Les réactions des molécules organiques impliquent toujours la création et la rupture de liaisons covalentes. Il existe deux manières de rompre ces liens :

D'une part, après la rupture de la liaison, les deux électrons de liaison peuvent rester avec l'un des deux anciens partenaires de liaison, qui deviennent alors des ions. Ce processus est connu sous le nom d'hétérolyse ou de rupture de liaison hétérolytique.

D'autre part, la liaison peut se rompre de manière symétrique, de sorte que chacun des partenaires de liaison précédents reçoit l'un des deux électrons de liaison. Il en résulte des soi-disant radicaux. Ces radicaux sont des atomes ou des molécules avec des électrons non appariés. Ils ont donc toujours une orbitale atomique ou moléculaire occupée individuellement. Ce type de rupture de liaison est appelé homolyse ou rupture de liaison homolytique.

Lors de la description des mécanismes réactionnels, il convient de noter que conformément à la convention en chimie, le mouvement des électrons individuels est symbolisé par une flèche avec un demi-point. Cela pointe toujours dans le sens de la migration des électrons.
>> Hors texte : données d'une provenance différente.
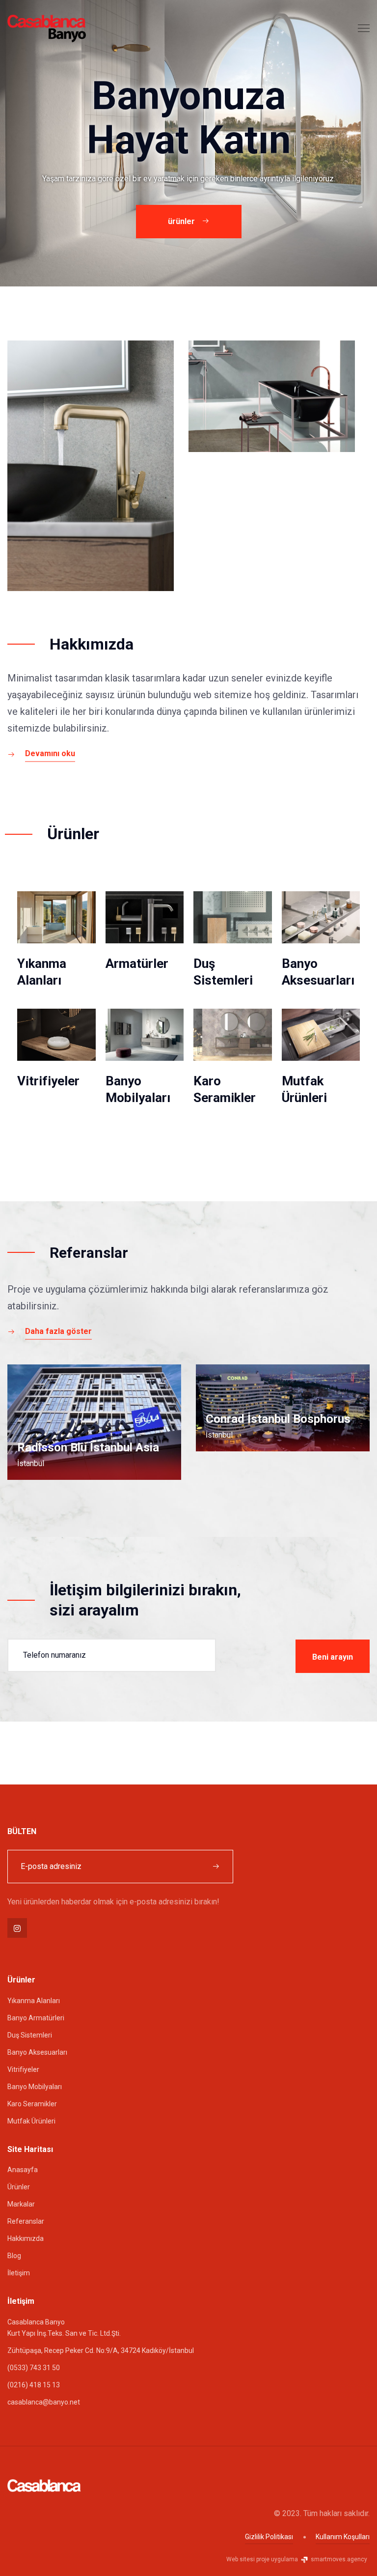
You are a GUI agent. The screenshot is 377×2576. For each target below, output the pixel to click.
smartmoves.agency (338, 2559)
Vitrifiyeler (48, 1081)
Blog (14, 2256)
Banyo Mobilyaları (34, 2087)
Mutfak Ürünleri (31, 2121)
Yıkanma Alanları (33, 2001)
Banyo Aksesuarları (37, 2052)
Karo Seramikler (32, 2104)
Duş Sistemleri (29, 2035)
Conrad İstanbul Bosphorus (278, 1419)
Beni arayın (332, 1657)
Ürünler (18, 2187)
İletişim (18, 2273)
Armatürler (137, 963)
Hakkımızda (25, 2238)
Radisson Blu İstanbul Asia (88, 1447)
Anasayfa (22, 2170)
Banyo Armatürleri (35, 2018)
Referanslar (25, 2221)
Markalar (21, 2204)
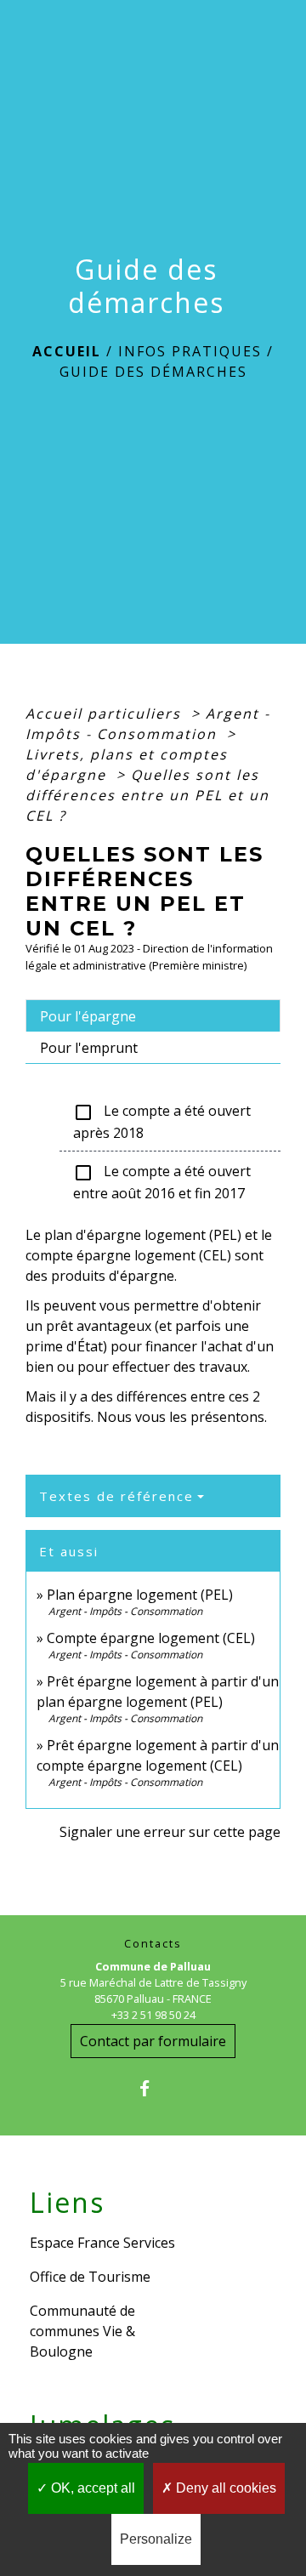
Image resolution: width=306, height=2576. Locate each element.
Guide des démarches (153, 371)
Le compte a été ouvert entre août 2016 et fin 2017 (162, 1182)
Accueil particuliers (106, 713)
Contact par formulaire (153, 2041)
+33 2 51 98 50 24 (153, 2014)
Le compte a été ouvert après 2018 (162, 1121)
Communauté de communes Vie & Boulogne (82, 2331)
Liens (67, 2202)
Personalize (156, 2539)
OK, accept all (91, 2488)
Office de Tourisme (90, 2276)
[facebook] (152, 2088)
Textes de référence (116, 1495)
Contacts (153, 1943)
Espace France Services (102, 2242)
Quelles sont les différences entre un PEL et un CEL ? (147, 795)
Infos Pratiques (190, 351)
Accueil (66, 351)
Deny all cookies (224, 2488)
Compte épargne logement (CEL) (151, 1638)
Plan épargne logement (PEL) (140, 1594)
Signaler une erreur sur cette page (170, 1832)
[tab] (153, 1015)
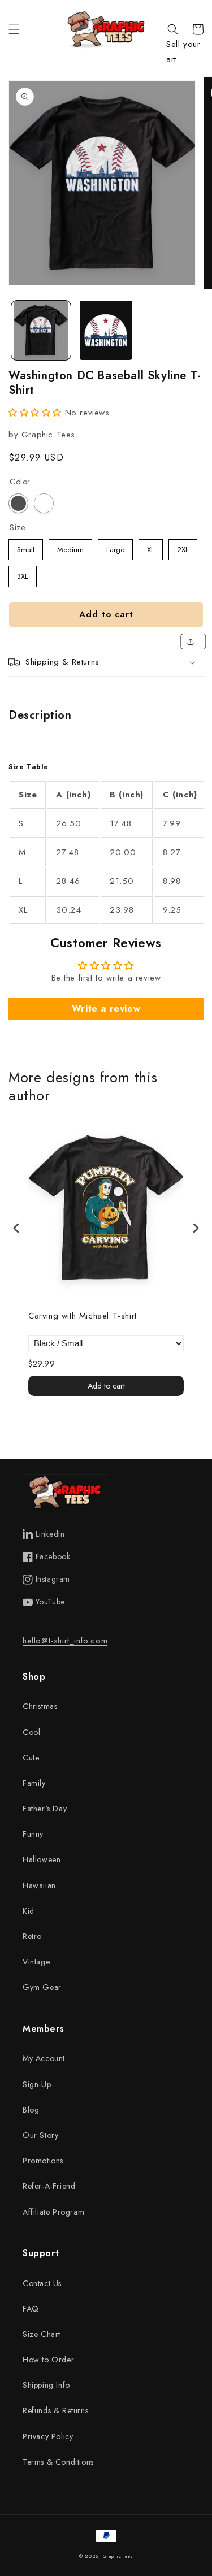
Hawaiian (39, 1885)
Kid (28, 1910)
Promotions (43, 2160)
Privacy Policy (48, 2436)
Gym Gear (42, 1987)
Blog (31, 2109)
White (44, 503)
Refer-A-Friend (49, 2186)
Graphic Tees (118, 2556)
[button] (14, 29)
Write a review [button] (106, 1008)
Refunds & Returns (55, 2410)
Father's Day (45, 1808)
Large (115, 547)
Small (26, 547)
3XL (22, 574)
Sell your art (183, 52)
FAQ (31, 2308)
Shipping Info (46, 2385)
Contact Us (42, 2283)
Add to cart (106, 1385)
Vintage (36, 1961)
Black (18, 503)
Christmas (40, 1706)
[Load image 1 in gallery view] (41, 330)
Pour rompre un lien, il faut ajouter de l'énergie. Cela se produit, par exemple, par la chaleur ou le rayonnement. L'exemple de la décomposition d'une molécule de brome pour former les atomes de brome par application de lumière (voir ci-dessus) montre comment des radicaux se forment lors de l'homolyse. La quantité d'énergie nécessaire pour scinder une liaison covalente de manière homolytique correspond exactement à l'énergie qui a été libérée quand ce lien s'est formé. Cette énergie correspond numériquement à l'énergie de liaison et est appelée énergie de dissociation E. Les soi-disant initiateurs sont souvent utilisés dans les réactions radicalaires. Ce sont des composés qui se décomposent facilement en radicaux, puis réagissent à leur tour avec l'un des matériaux de départ et forment de nouveaux radicaux au cours du processus. De tels composés ont généralement des structures peroxyde ou azoïque et ont des énergies de dissociation beaucoup plus faibles que les liaisons C-H et C-C. Des exemples de ceci sont di-tert-peroxyde de butyle, peroxyde de dibenzoyle et azoisobutyronitrile (AIBN).

Tab.1
Exemples d'initiateurs radicaux
Peroxyde de di-tert-butyle

Peroxyde de dibenzoyle

Azoisobutyronitrile (AIBN)

Il est souvent souhaitable de supprimer les réactions radicalaires, ce qui est possible au moyen de capteurs de radicaux. Un exemple bien connu est le plomb tétraéthyle, qui peut être utilisé pour améliorer l'indice d'octane de l'essence.